* PROVIDED PASSAGE
◆ ◆ ◆ ◆ ◆

Documentation
¶
Overview ¶
Package evaluation provides an evaluation framework for testing agents.
Index ¶
Constants ¶
This section is empty.
Variables ¶
This section is empty.
Functions ¶
func GenerateRunName ¶ added in v1.19.0
func GenerateRunName() string
GenerateRunName creates a memorable name for an evaluation run.
Types ¶
type Config ¶ added in v1.19.0
type Config struct {
AgentFilename string // Path to the agent configuration file
EvalsDir string // Directory containing evaluation files
JudgeModel string // Model for relevance checking (format: provider/model, optional)
Concurrency int // Number of concurrent runs (0 = number of CPUs)
TTYFd int // File descriptor for terminal size queries (e.g., int(os.Stdout.Fd()))
Only []string // Only run evaluations matching these patterns
BaseImage string // Custom base Docker image for running evaluations
KeepContainers bool // If true, don't remove containers after evaluation (skip --rm)
}
Config holds configuration for evaluation runs.
type EvalCriteria ¶ added in v1.19.0
type EvalCriteria struct {
Relevance []string `json:"relevance,omitempty"` // Statements that should be true about the response
WorkingDir string `json:"working_dir,omitempty"` // Subdirectory under evals/working_dirs/
Size string `json:"size,omitempty"` // Expected response size: S, M, L, XL
}
EvalCriteria contains the evaluation criteria for a test case.
type EvalRun ¶ added in v1.19.0
type EvalRun struct {
Name string `json:"name"`
Timestamp time.Time `json:"timestamp"`
Duration time.Duration `json:"duration"`
Results []Result `json:"results"`
Summary Summary `json:"summary"`
}
EvalRun contains the results and metadata for an evaluation run.
func Evaluate ¶
func Evaluate(ctx context.Context, ttyOut, out io.Writer, isTTY bool, runName string, runConfig *config.RuntimeConfig, cfg Config) (*EvalRun, error)
Evaluate runs evaluations with a specified run name. ttyOut is used for progress bar rendering (should be the console/TTY). out is used for results and status messages (can be tee'd to a log file).
type EvalSession ¶ added in v1.19.0
type EvalSession struct {
session.Session
Evals EvalCriteria `json:"evals"`
SourcePath string `json:"-"` // Path to the source eval file (not serialized)
}
EvalSession extends session.Session with evaluation criteria.
type Judge ¶ added in v1.20.0
type Judge struct {
// contains filtered or unexported fields
}
Judge runs LLM-as-a-judge relevance checks concurrently.
func NewJudge ¶ added in v1.20.0
NewJudge creates a new Judge that runs relevance checks with the given concurrency. Concurrency defaults to 1 if n < 1.

◆ ◆ ◆ ◆ ◆

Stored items
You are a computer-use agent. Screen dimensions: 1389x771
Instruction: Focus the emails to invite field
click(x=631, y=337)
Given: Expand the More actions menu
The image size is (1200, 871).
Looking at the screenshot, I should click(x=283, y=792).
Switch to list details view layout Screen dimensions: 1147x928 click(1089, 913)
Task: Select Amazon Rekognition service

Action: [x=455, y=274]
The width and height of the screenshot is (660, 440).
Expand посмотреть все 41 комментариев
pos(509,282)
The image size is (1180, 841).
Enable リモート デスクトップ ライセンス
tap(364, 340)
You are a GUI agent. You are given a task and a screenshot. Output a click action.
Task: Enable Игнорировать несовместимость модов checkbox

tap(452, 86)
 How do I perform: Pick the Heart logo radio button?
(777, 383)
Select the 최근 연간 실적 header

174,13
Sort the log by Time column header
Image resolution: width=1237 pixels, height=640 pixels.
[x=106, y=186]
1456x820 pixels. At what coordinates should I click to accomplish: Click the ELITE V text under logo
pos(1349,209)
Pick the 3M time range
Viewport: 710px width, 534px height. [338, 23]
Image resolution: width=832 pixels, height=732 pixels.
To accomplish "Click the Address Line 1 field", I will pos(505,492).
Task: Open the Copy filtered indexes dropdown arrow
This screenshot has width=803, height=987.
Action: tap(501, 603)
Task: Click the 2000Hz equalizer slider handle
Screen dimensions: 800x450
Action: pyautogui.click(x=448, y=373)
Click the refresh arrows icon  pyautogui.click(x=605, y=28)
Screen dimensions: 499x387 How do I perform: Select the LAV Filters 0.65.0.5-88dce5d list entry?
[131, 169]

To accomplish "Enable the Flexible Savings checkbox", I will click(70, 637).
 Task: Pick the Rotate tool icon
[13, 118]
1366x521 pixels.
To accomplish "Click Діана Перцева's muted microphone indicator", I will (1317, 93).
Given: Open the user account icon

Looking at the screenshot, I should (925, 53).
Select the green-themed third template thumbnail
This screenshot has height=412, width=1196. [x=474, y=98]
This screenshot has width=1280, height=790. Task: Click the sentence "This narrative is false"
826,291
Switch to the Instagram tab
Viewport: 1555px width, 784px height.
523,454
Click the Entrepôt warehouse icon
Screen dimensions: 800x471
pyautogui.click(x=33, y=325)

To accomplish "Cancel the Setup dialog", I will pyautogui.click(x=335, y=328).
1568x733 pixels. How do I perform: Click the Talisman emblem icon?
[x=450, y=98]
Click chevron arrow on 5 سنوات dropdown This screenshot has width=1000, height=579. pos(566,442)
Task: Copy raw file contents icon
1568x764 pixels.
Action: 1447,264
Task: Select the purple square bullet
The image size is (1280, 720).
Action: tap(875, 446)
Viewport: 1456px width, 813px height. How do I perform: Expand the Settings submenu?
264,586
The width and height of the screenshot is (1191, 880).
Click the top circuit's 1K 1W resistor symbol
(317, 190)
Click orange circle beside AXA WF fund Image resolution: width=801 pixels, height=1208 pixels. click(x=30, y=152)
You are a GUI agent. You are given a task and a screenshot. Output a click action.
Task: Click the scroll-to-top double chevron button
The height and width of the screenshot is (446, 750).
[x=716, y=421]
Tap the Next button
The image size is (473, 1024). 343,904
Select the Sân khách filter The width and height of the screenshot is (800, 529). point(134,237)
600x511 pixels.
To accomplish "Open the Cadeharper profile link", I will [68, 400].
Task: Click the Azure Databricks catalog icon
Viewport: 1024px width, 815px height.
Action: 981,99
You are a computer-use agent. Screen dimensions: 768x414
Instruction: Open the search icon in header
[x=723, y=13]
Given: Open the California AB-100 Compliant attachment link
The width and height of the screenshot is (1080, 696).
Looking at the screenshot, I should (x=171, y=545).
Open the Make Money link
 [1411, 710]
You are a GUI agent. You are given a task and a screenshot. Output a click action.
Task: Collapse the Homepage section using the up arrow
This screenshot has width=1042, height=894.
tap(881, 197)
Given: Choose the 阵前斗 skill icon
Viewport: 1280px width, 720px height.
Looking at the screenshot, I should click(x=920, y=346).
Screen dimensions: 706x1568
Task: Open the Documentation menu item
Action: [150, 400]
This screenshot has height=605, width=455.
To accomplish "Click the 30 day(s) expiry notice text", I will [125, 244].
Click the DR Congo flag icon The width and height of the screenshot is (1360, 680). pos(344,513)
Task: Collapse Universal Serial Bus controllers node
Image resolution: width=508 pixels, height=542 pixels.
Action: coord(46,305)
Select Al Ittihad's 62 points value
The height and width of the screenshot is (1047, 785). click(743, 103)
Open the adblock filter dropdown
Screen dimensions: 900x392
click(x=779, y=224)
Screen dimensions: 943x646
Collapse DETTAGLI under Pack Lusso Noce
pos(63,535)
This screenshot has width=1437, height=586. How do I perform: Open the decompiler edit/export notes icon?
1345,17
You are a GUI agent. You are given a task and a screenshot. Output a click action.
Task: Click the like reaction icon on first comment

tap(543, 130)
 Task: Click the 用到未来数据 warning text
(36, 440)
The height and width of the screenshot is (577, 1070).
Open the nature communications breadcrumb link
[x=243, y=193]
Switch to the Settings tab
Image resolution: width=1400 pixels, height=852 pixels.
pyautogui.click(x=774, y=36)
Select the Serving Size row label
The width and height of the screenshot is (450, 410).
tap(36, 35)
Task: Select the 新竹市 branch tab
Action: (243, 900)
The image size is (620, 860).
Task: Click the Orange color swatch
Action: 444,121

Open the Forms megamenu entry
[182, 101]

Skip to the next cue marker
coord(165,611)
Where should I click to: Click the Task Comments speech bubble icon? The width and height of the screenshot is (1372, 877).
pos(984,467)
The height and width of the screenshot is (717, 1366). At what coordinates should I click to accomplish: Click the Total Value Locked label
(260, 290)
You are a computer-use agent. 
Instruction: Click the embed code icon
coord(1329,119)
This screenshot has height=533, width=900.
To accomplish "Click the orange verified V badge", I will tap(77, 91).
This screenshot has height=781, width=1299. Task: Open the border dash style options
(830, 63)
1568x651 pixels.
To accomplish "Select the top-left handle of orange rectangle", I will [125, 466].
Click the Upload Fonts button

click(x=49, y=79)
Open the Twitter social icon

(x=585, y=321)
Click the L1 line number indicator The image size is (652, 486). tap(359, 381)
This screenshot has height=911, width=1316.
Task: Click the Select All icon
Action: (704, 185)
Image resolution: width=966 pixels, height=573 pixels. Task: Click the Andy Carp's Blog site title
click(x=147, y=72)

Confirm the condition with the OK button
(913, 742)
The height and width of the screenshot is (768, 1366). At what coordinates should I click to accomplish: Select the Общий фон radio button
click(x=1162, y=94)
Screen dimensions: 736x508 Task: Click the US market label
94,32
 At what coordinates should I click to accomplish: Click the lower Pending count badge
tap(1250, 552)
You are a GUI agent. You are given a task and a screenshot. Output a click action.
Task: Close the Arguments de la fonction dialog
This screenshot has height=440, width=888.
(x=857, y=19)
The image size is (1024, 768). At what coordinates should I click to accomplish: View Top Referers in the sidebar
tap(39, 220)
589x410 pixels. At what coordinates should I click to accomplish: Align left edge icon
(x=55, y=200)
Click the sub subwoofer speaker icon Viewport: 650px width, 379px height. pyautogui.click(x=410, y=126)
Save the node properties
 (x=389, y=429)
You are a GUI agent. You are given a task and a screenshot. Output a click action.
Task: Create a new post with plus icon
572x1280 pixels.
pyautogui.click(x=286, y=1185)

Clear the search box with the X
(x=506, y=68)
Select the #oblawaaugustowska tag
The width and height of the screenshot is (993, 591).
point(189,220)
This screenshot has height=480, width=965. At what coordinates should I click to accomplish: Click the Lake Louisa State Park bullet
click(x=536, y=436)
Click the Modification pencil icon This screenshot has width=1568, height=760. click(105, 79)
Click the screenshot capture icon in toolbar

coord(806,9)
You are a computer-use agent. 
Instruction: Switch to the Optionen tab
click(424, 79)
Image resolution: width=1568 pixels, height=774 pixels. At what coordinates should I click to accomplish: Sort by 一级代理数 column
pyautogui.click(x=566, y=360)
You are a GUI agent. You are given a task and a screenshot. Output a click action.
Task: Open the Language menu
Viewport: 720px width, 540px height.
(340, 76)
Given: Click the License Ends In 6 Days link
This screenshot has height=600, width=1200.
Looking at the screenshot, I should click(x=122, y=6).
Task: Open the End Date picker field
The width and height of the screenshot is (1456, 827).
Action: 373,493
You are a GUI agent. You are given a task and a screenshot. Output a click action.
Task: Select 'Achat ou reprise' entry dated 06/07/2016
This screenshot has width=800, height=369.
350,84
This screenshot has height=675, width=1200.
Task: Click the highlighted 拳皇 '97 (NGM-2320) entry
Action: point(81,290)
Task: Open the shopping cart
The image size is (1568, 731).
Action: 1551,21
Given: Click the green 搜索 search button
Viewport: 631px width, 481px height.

◆ ◆ ◆ ◆ ◆

* ABOUT THIS EXERCISE
Continue the evaluation package documentation from its last sentence, the description of NewJudge.

* RESPONSE TO THE EXERCISE
func (*Judge) CheckRelevance ¶ added in v1.20.0
func (j *Judge) CheckRelevance(ctx context.Context, response string, criteria []string) (passed int, failed, errs []string)
CheckRelevance runs all relevance checks concurrently with the configured concurrency. It returns the number of passed checks, a slice of failed criteria, and any errors encountered.
type Result ¶
type Result struct {
InputPath string `json:"input_path"`
Title string `json:"title"`
Question string `json:"question"`
Response string `json:"response"`
Cost float64 `json:"cost"`
OutputTokens int64 `json:"output_tokens"`
Size string `json:"size"`
SizeExpected string `json:"size_expected"`
ToolCallsScore float64 `json:"tool_calls_score"`
ToolCallsExpected float64 `json:"tool_calls_score_expected"`
HandoffsMatch bool `json:"handoffs"`
RelevancePassed float64 `json:"relevance"`
RelevanceExpected float64 `json:"relevance_expected"`
FailedRelevance []string `json:"failed_relevance,omitempty"`
Error string `json:"error,omitempty"`
RawOutput []map[string]any `json:"raw_output,omitempty"`
}
Result contains the evaluation results for a single test case.
type Runner ¶ added in v1.19.0
type Runner struct {
Config
// contains filtered or unexported fields
}
Runner runs evaluations against an agent.
type Summary ¶ added in v1.19.0
type Summary struct {
TotalEvals int `json:"total_evals"`
FailedEvals int `json:"failed_evals"`
TotalCost float64 `json:"total_cost"`
SizesPassed int `json:"sizes_passed"`
SizesTotal int `json:"sizes_total"`
ToolsPassed float64 `json:"tools_passed"`
ToolsTotal float64 `json:"tools_total"`
HandoffsPassed int `json:"handoffs_passed"`
HandoffsTotal int `json:"handoffs_total"`
RelevancePassed float64 `json:"relevance_passed"`
RelevanceTotal float64 `json:"relevance_total"`
}
Summary contains aggregate statistics across all evaluations.